If it’s not, then oftentimes the choice is made for us. Sometimes that person chooses to walk away because they won’t change their behavior or respect a boundary. Sometimes they walk away through stonewalling and silent treatment in an attempt to punish us. Maybe they slander us and try to rally others to their side. Whatever the tactic, we don’t have to stoop to that level of behavior. I think this is where that “as far as it concerns you, live in peace” thing comes in.
I accept what is — that someone has chosen to walk away, to stonewall, to refuse to acknowledge hurt or take responsibility, to refuse to apologize, to refuse to change behavior… I accept that.
And I acknowledge that it’s behavior and mistreatment that I’m no longer willing to abide in. I have forgiven time and time again. I have overlooked. I have made excuses. I have set boundaries without consequences. I have begged. I have pleaded. I have smiled. I have loved. I have spoken truth. I have had enough.
So I have let them walk away. It is what it is.
But that’s not what I wanted. What I wanted was a shared road toward the same destination.
What I wanted was mutual respect.
What I wanted was accountability.
What I wanted was acknowledgement of hurts that have been caused.
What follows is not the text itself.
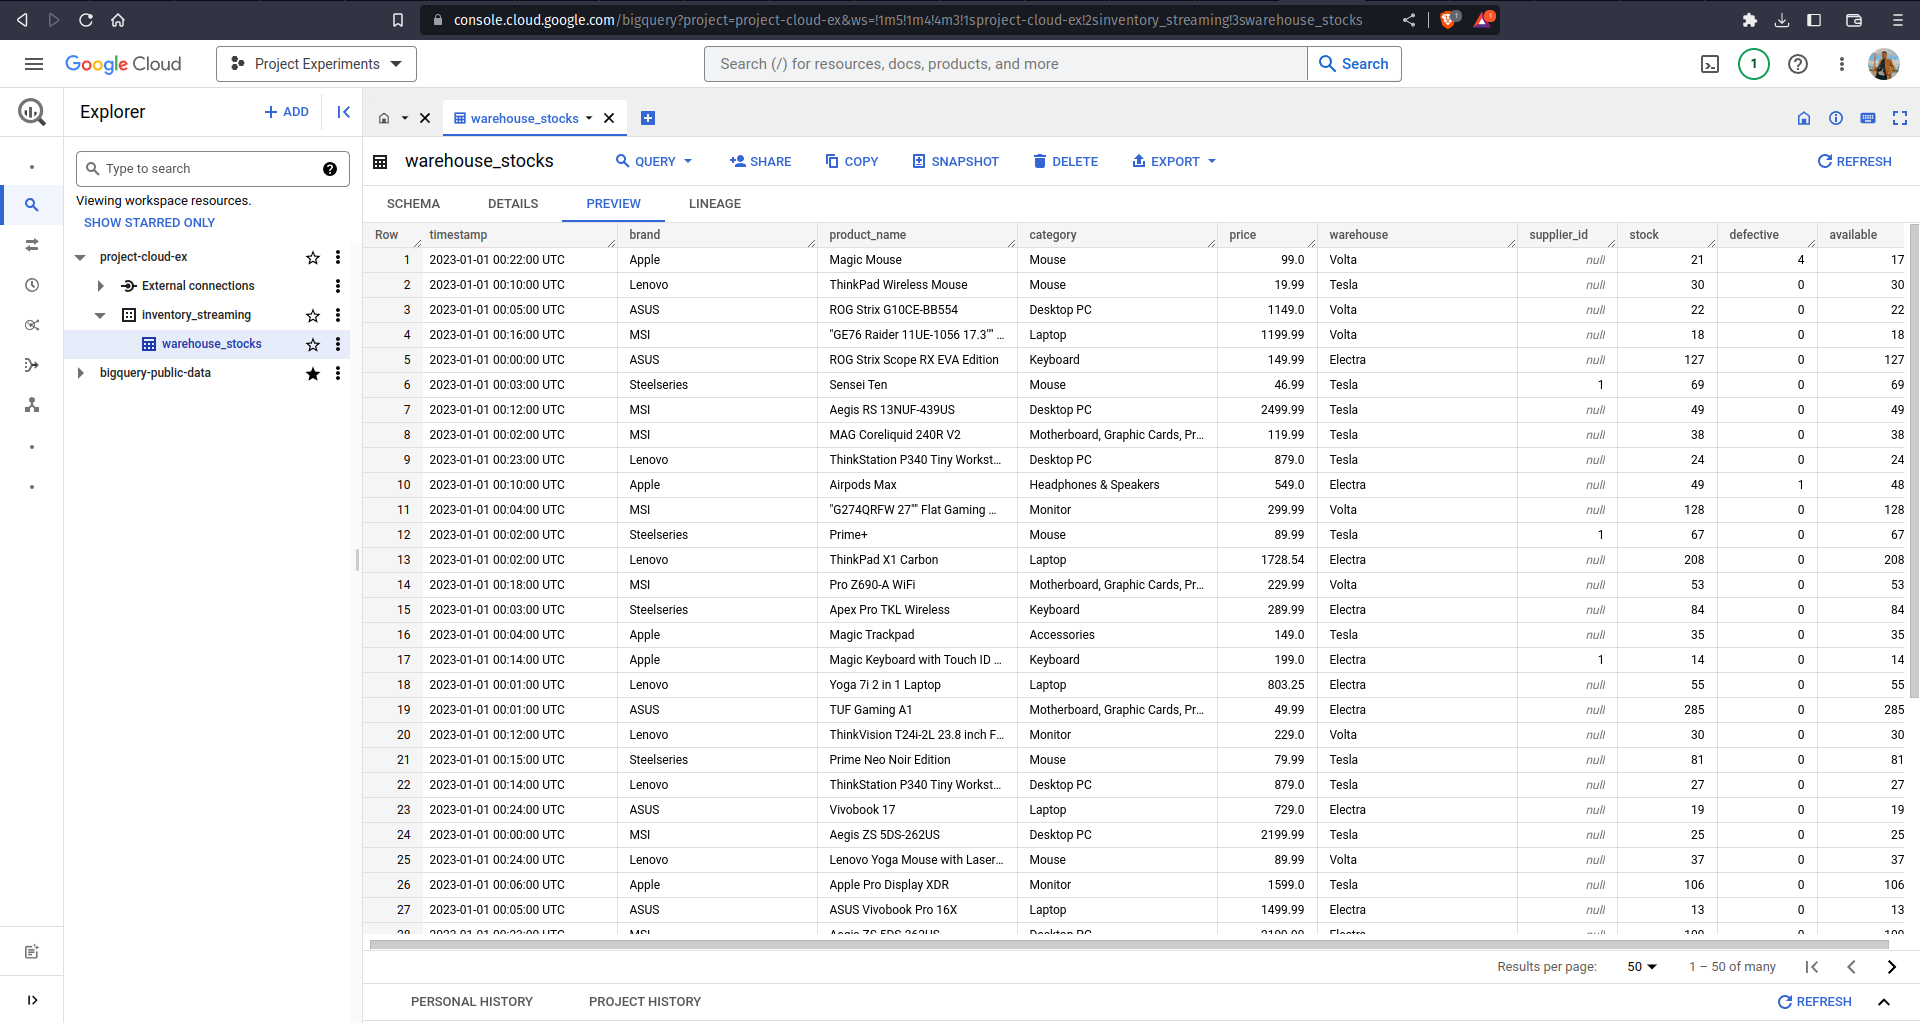
Task: Click the Google Cloud hamburger menu
Action: 33,64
What I wanted were sincere apologies and changed behaviors.
What I wanted was a healthy set of boundaries.
What I wanted was a relationship.
What I wanted was a friendship.
What I wanted was acceptance.
What I wanted was love.
Joy.
Peace.
Patience.
Kindness.
Goodness.
Faithfulness.
Gentleness.
Self-control.
Acceptance and lamentation. That’s one side.
So here is the other side of the in-between place I walk.
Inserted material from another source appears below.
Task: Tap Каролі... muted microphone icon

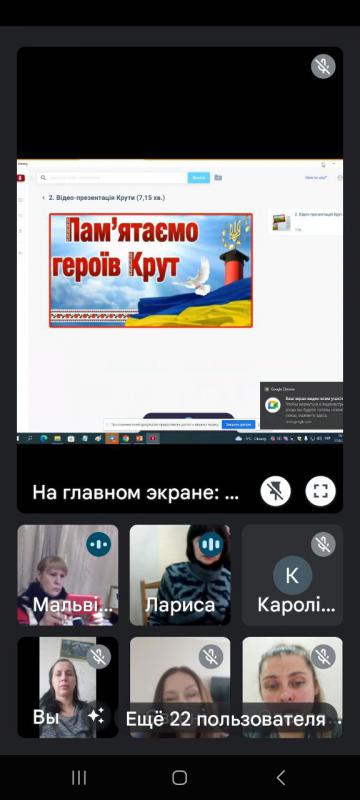Action: [323, 544]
I still want these things. I still feel these things. I have not written them off. I love them with every fiber of my being. I pray for them. I forgive them. I want a relationship and a friendship with them.
I hope for them to open their eyes to truth and find Jesus. I pray for them to know the kind of love I know that only Jesus can give them. The kind of love that changes us from the inside out and makes us something entirely new in Him. I hope for it. I pray for it. I want it for them. But I can’t make them want it.
And until that day that I hope and pray for, I cannot abide in the abuse and call it good when it is anything but.
So instead, I say, as Lysa T. says, “Goodbye. Goodbye. God be with you. Goodbye.”
“It is what it is, but it’s not necessarily what I want it to be.”
And I’m going to add something to my counselor’s line: “so I pray, because I love them, that someday they will see the truth, and until then, may God keep them.”